C’est pour dire que depuis l’ère coloniale, les guinéens continuent à souffrir énormément malgré ses ressources minières. Premier réservoir de bauxite mondiale. Est-il une malédiction pour ce pays de ne connaître que la souffrance ? Et des dirigeants malhonnêtes, On n’en sait rien.

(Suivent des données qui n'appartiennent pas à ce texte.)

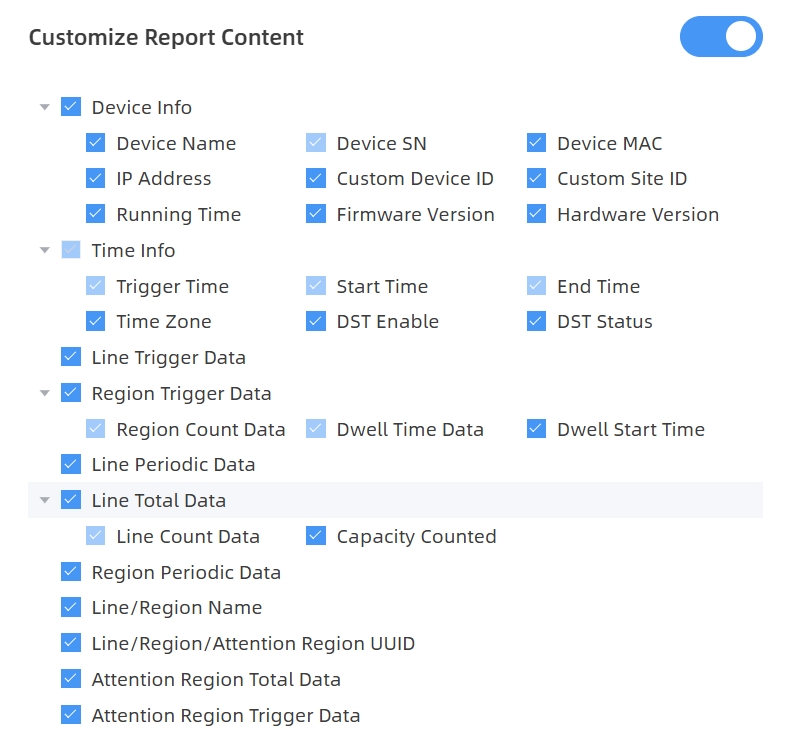Disable the IP Address checkbox
This screenshot has width=799, height=753.
point(96,179)
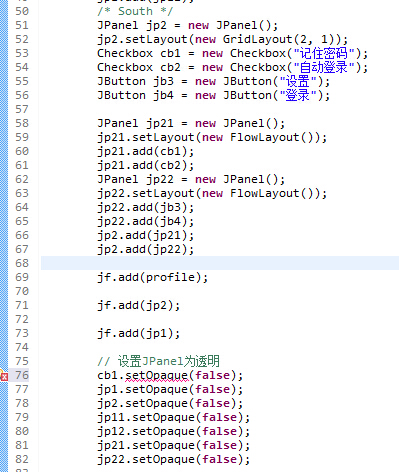Image resolution: width=399 pixels, height=472 pixels.
Task: Click the comment about setting JPanel transparent
Action: click(x=158, y=361)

Mais un pays si riche en ressources du sol et du sous-sol comme la Guinée, lorsqu’il aura la chance d’être dirigé par un Président visionnaire, réaliste, patriote et altruiste nous restons optimistes et convaincus que les guinéens connaîtront du bonheur en bénéficiant des ressources de leur pays. Ainsi le monde entier se drainera vers la Guinée. Pour cela il faut impérativement un homme providentiel pour sauver la Guinée. Ceci implique que le référendum constitutionnel de Monsieur Condé venu pour anéantir notre démocratie acquise au prix de grands sacrifices en instituant la nomination des chefs de district et de quartier, jusque-là élus et instaurer la présidence à vie doit être mis de côté. Avec l’échec total de ce régime, et son système juridique corrompu, l’heure est maintenant au changement. Donc le mieux est de faciliter l’alternance au pouvoir en vue de donner une nouvelle chance de développement à la Guinée qui a tant souffert. L’espoir réside alors avec l’homme de la quatrième république, qui serait-il? L’avenir l’édifiera

Je clos cet article par la phrase d’un homme politique français, je cite « Nous sommes parvenus à une situation ou hésiter serait pire qu’une erreur, ce serait une faute. Le besoin de changement est si radical que tout conservatisme, toute frilosité, serait à mes yeux impardonnable » (Ancien premier ministre Monsieur Édouard Philippe ).